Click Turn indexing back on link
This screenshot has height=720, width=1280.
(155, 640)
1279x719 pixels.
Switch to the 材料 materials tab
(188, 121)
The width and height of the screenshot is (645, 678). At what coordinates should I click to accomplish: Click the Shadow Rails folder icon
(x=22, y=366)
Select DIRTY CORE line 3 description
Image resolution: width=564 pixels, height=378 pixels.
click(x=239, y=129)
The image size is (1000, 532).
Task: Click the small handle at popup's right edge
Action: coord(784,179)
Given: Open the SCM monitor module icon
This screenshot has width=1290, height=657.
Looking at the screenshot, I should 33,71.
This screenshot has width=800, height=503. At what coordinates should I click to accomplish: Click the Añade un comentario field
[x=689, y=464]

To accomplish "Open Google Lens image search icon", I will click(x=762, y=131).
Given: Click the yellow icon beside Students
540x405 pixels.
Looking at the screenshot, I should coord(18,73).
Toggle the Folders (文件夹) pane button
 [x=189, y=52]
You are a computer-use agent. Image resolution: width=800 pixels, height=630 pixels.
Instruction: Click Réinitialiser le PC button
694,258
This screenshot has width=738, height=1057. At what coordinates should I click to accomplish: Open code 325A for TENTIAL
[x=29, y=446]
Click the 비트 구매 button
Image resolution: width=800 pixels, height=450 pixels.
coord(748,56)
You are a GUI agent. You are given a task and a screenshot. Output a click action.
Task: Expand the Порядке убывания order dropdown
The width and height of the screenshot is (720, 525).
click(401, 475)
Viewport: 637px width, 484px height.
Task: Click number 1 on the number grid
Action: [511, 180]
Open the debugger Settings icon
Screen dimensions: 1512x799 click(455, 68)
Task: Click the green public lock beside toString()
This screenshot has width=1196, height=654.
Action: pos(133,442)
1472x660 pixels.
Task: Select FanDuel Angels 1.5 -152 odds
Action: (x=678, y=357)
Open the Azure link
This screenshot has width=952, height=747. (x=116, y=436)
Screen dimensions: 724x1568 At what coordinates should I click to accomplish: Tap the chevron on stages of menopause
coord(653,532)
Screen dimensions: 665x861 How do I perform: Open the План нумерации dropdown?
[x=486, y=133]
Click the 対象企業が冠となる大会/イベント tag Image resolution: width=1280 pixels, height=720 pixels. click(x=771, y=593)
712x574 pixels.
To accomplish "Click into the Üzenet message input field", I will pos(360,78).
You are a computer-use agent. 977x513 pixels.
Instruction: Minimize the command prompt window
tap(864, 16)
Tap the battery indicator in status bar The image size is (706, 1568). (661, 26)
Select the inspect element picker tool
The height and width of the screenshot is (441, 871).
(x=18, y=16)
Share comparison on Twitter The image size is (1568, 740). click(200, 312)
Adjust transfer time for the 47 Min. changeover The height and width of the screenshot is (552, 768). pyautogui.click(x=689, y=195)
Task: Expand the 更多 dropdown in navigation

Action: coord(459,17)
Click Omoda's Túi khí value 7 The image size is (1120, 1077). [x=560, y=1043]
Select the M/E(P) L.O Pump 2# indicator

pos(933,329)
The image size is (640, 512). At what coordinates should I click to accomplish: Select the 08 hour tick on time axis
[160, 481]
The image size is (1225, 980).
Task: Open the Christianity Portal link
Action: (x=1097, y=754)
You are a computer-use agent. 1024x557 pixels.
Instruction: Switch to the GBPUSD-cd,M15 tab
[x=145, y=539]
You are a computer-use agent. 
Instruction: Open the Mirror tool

☆ ☆ ☆ ☆

From the records above, copy each line where the word "agent" can be found.

You are a computer-use agent. Image resolution: width=800 pixels, height=630 pixels.
You are a GUI agent. You are given a task and a screenshot. Output a click action.
You are a computer-use agent. 977x513 pixels.
You are a computer-use agent. 1024x557 pixels.
You are a computer-use agent. 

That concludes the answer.